→ **WORK INSTRUCTIONS**:
Go through the data below and return each line containing the word "computer".

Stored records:
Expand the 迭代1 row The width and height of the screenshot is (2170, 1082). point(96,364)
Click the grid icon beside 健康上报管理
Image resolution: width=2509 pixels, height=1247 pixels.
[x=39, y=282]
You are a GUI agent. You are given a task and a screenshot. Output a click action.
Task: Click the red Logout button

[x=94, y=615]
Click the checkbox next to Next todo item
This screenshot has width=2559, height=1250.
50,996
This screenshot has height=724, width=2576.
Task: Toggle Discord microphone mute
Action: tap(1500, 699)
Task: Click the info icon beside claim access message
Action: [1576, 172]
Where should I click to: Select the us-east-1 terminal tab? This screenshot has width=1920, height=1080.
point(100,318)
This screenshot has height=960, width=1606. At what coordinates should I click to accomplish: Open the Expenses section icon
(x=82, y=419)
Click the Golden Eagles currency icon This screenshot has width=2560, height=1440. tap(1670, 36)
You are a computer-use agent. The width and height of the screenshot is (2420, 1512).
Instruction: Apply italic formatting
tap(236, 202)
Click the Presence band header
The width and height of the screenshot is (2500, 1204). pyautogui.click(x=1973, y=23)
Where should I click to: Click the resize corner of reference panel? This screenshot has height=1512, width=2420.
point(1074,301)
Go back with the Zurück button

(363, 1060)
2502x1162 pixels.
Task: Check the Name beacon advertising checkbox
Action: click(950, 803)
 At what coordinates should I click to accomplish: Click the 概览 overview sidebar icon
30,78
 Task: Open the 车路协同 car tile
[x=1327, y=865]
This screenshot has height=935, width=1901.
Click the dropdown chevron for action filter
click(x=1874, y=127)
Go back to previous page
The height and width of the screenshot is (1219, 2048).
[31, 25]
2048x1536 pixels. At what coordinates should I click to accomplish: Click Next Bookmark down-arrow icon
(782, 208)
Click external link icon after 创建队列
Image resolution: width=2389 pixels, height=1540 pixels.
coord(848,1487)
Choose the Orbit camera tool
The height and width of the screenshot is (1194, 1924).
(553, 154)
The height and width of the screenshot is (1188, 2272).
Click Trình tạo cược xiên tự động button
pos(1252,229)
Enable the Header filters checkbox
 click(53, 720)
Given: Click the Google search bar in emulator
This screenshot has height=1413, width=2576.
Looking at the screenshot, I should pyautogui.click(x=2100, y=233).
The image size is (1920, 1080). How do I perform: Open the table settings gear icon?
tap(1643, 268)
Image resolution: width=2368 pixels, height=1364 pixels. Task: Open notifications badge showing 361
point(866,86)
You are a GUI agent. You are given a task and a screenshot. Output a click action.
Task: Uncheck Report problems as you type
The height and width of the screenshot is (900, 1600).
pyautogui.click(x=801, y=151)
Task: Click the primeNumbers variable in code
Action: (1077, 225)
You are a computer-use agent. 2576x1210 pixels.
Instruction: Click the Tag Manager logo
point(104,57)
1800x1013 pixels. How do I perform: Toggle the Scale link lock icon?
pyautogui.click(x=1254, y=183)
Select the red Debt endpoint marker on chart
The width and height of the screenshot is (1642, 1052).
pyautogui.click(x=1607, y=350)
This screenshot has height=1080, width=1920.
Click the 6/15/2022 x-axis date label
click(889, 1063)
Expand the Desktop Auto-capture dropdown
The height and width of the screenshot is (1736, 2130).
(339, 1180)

→ **SOLUTION BELOW**:
You are a computer-use agent. The width and height of the screenshot is (2420, 1512).
You are a computer-use agent. 2576x1210 pixels.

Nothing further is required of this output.